───── EXTRACTED ENTRIES ─────

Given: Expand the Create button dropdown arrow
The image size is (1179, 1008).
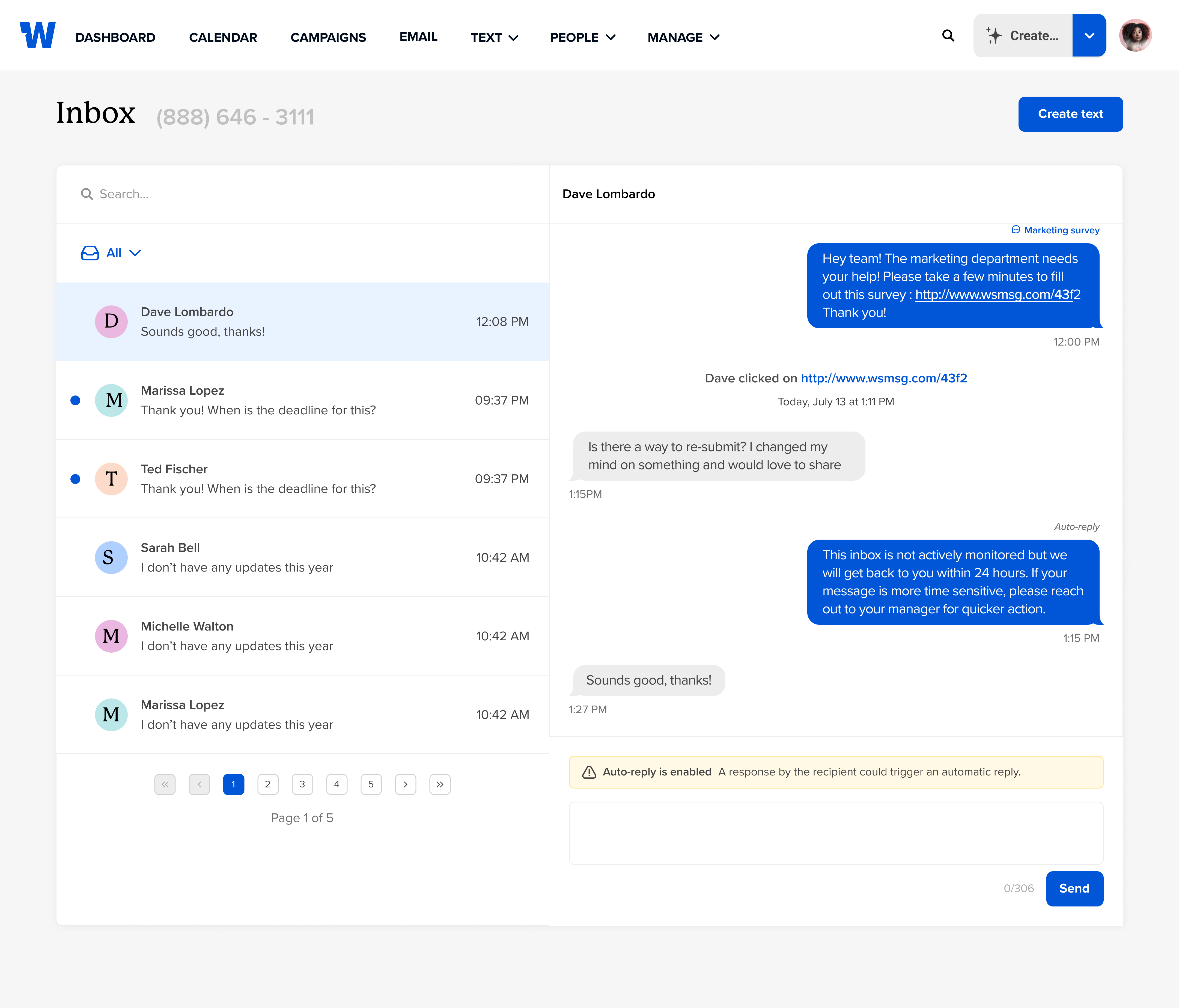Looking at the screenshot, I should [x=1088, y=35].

─────
───── EXTRACTED ENTRIES ─────

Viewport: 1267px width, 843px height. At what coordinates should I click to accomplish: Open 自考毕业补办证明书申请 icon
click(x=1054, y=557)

─────

**AIM OF THE TASK:** Print the listing verbatim from the line with "Given: Expand the" to the line with "Looking at the", leaving out the pictures.

**RESULT FOR THIS EXERCISE:**
Given: Expand the Create button dropdown arrow
The image size is (1179, 1008).
Looking at the screenshot, I should [x=1088, y=35].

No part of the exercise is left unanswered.